Okay, the new Wicker Man is so SO bad. Almost bad enough to be worth seeing -- E and I were laughing pretty hard by the end. Neil LaBute's vision of what the world would be like run by women is the funniest thing EVAR -- the man is such a raging misogynist, and in such denial about it...wow. It's impressive.
So, if you do decide to see this movie, I recommend sneaking a flask into the theatre and making up a drinking game. Drink every time Nic Cage does something unintentionally funny, and you'll be set. (But save some for the last act, because otherwise you'll miss some really stellar lines from him, like
"Step AWAY FROM THE BIKE!"
and
"Ow, my legs!".)
Mrs. Henderson Presents is simply lovely.
We went a little nuts today and saw three movies (paid for one, snuck into two others, because we're evil that way). Herewith my report:
Invincible--I'm a sucker for sports movies, so I liked it. Bits are awfully obvious and Disnet-ish, but the performances are terrific and there are a lot of lovely little moments.

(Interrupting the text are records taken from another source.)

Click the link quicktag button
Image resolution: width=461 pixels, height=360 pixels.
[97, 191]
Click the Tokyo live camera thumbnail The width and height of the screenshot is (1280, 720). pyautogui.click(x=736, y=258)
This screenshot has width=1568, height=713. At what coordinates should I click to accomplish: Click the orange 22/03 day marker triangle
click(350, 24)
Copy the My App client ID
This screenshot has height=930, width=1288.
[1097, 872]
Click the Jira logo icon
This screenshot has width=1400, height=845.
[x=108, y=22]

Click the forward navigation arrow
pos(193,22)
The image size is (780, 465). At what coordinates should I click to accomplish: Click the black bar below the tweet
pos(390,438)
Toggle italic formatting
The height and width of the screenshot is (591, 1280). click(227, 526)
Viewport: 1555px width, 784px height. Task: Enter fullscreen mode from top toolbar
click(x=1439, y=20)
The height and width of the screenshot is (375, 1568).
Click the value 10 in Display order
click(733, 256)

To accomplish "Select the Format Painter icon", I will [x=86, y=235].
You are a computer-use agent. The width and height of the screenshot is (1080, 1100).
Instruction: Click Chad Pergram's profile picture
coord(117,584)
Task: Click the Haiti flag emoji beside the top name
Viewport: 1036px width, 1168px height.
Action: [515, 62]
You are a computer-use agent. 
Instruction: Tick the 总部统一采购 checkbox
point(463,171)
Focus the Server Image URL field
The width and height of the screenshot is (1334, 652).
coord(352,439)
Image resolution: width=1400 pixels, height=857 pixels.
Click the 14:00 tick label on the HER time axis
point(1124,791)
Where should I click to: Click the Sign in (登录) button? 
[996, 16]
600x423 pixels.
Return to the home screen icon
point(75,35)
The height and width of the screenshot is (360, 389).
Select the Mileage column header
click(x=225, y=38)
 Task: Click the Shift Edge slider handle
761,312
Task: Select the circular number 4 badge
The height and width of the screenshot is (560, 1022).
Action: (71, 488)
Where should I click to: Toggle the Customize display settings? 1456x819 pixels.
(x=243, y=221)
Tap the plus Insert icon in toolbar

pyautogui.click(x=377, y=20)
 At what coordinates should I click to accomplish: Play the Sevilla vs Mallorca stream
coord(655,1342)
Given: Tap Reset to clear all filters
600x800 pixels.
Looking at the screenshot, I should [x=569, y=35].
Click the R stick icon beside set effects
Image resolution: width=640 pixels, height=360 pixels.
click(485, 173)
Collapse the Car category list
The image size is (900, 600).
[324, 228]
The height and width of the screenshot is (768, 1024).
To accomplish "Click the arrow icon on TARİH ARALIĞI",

SOaP--Liked it okay, but was mostly underwhelmed. Samuel Jackson rules and there was some fun tongue in cheek stuff going on, but it didn't grab me--I was expecting to enjoy it the way I did, say, Tremors, and that didn't happen. I did like that Julianna Margulies looks her actual age--AND looks gorgeous.
Crank--completely farfetched, looks like a long music video, the camera work is hyper and the film steals from Pulp Fiction all the time, but I still dug it. Jason Statham is always a pleasure to watch and the movie knows exactly what it's about--supplying thrills and chills and never taking itself too seriously. A fun little popcorn flick.
How was Dwight Yokam in Crank? I've read good reviews for him in it.
He was great, lots of fun.
Sweeet. May have to pop in and see that one. And not just for Jason Statham's ass, I swear!
Mrs. Henderson Presents is simply lovely.
Yes, yes it is. And I want every one of her outfits, dammit. GORgeous fabrics and silhouettes and cut and draping. Costume porn.
Oh good. Not just me, then.
Wonderful movie, too. You think it's just candy floss and soft porn, and then, wow, there's a real there there.
Wait, the new Wicker Man involves the world being run by women? I mean, Nic Cage in a bear suit was going to be bad enough.